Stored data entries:

───

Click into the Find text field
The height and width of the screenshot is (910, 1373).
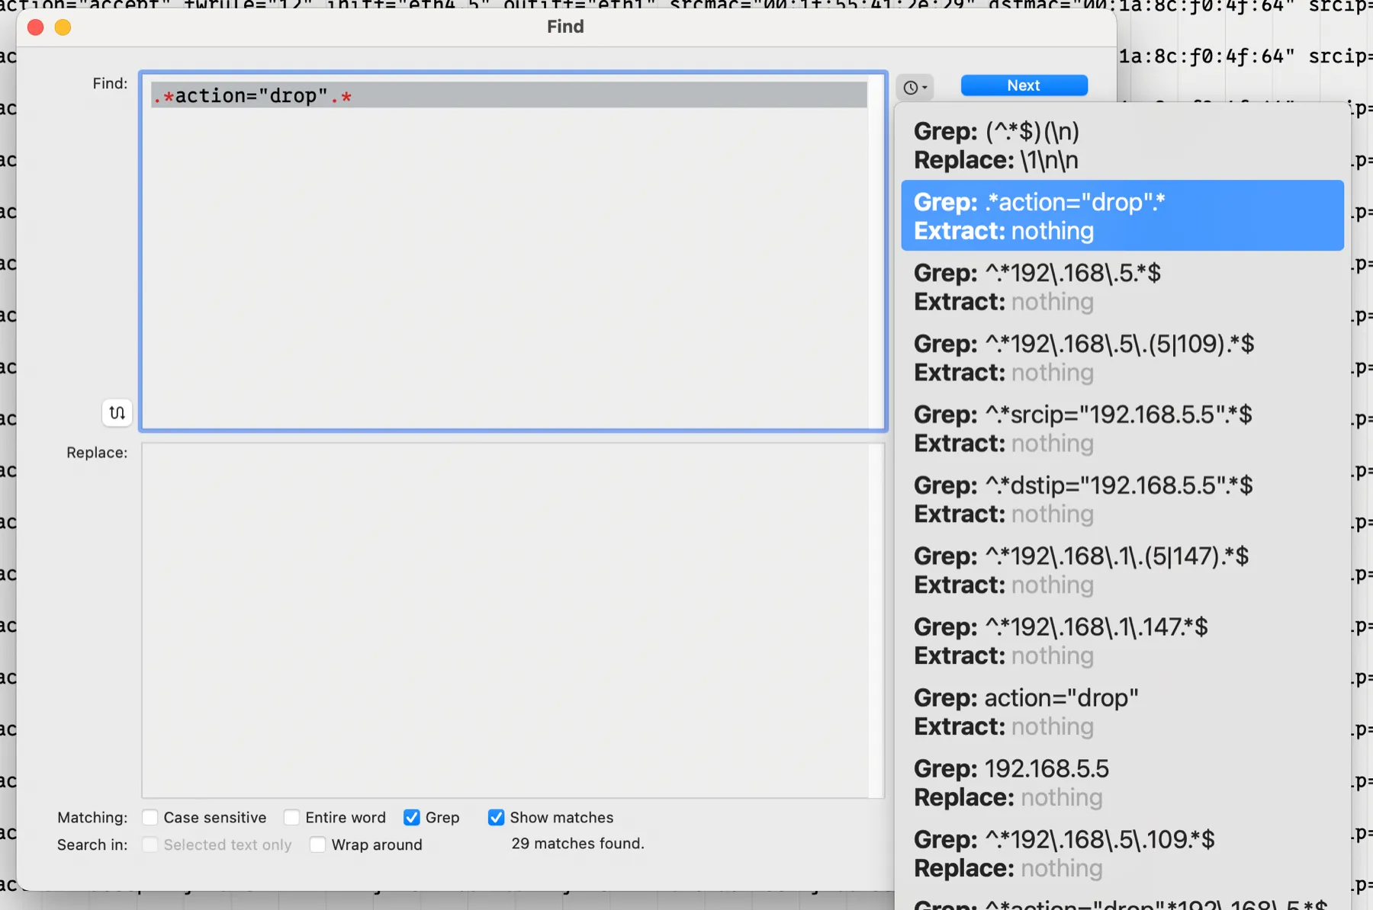511,252
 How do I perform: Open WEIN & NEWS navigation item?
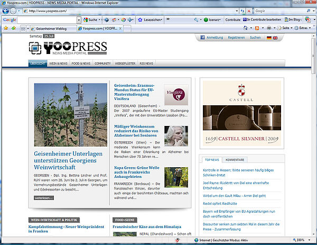[x=58, y=63]
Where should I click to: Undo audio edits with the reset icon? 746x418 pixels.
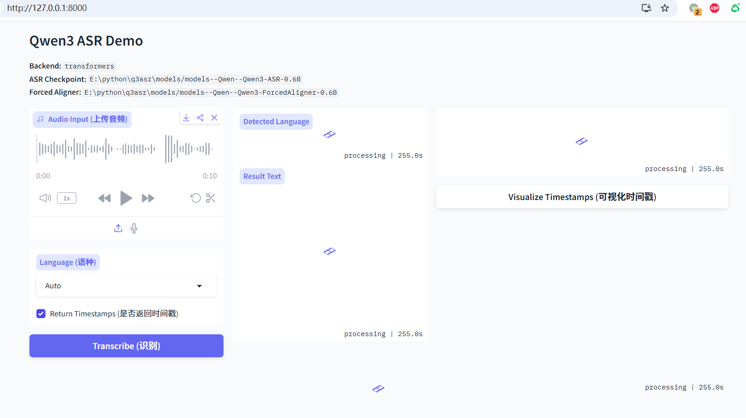tap(195, 198)
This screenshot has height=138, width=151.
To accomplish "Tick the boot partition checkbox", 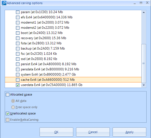I will [18, 33].
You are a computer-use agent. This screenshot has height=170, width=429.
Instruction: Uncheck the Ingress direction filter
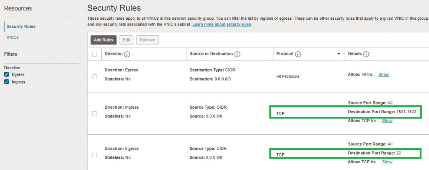(6, 82)
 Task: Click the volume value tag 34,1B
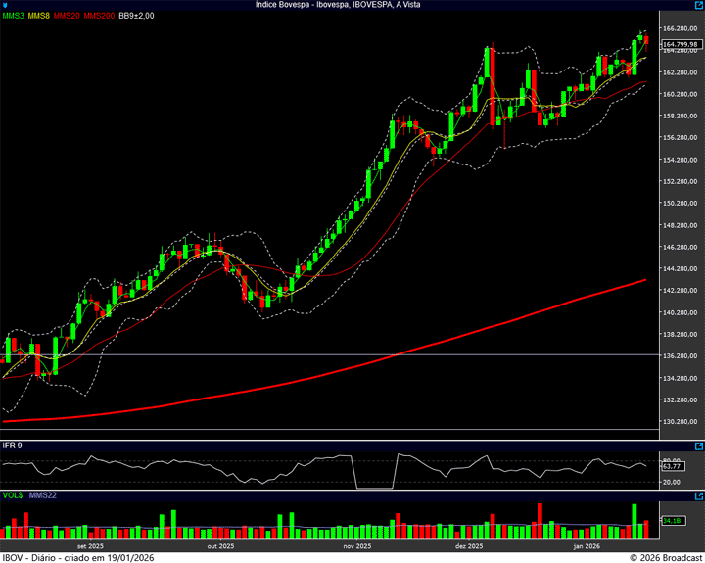point(672,521)
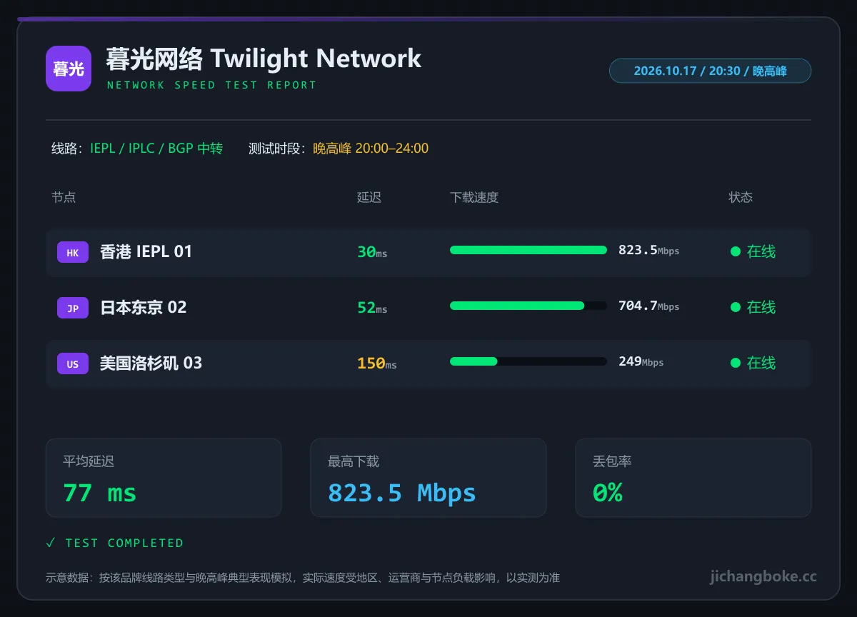Screen dimensions: 857x617
Task: Select the 平均延迟 77 ms card
Action: (x=164, y=478)
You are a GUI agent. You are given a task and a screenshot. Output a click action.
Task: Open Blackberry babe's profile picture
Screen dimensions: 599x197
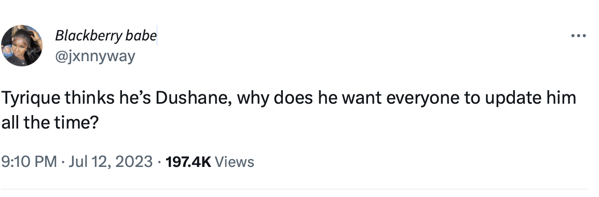(x=22, y=46)
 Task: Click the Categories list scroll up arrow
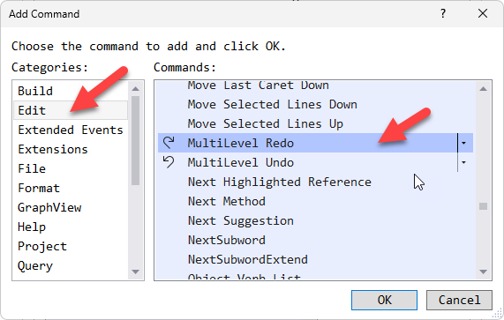coord(136,89)
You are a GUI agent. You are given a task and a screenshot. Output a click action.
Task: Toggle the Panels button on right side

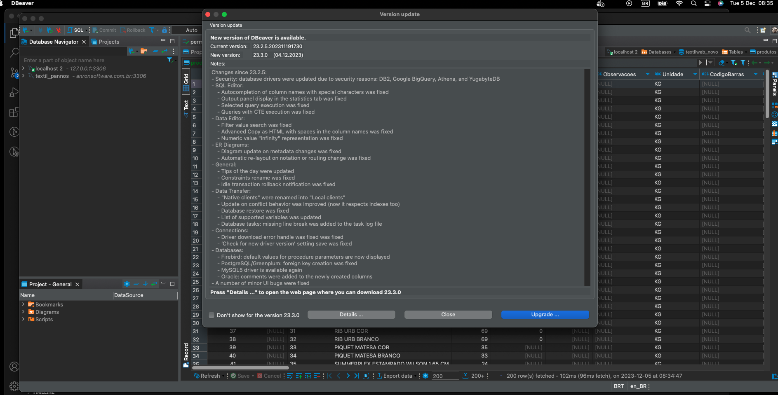pyautogui.click(x=774, y=84)
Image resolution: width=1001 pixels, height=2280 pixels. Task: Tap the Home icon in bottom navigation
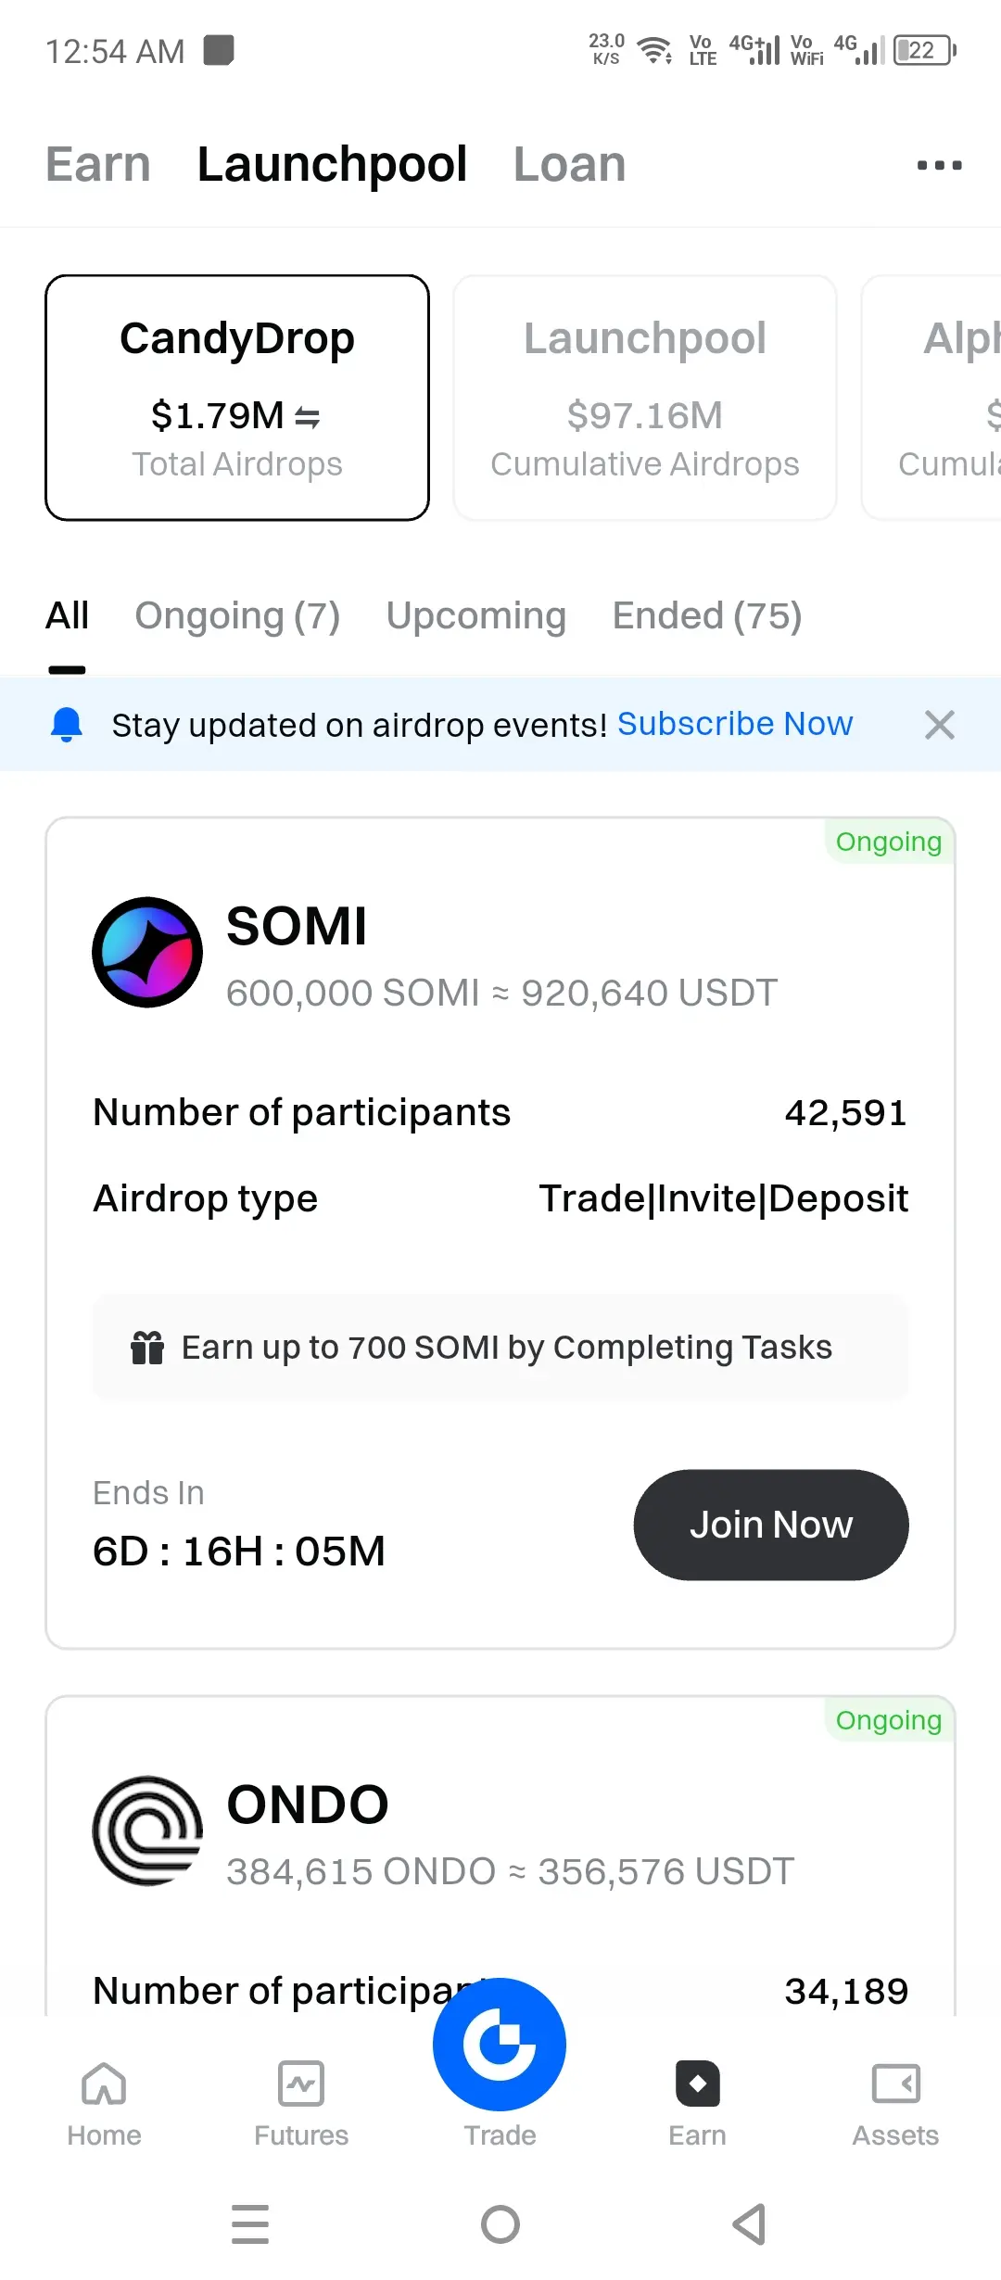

───

• [Given task] Recast the entries as a Markdown table with the columns Row and Line. Start with the line containing "Task: Click the volume value tag 34,1B" and continue through the line containing "coord(136,89)". Include only those lines, skip any blank ones, and leave the pictures out.

• [Exercise result]
| Row | Line |
|---|---|
| 1 |  Task: Click the volume value tag 34,1B |
| 2 | point(672,521) |
| 3 | Screen dimensions: 857x617 |
| 4 | Task: Select the 平均延迟 77 ms card |
| 5 | Action: (x=164, y=478) |
| 6 | You are a GUI agent. You are given a task and a screenshot. Output a click action. |
| 7 | Task: Open Blackberry babe's profile picture |
| 8 | Screen dimensions: 599x197 |
| 9 | (x=22, y=46) |
| 10 |  Task: Click the Categories list scroll up arrow |
| 11 | coord(136,89) |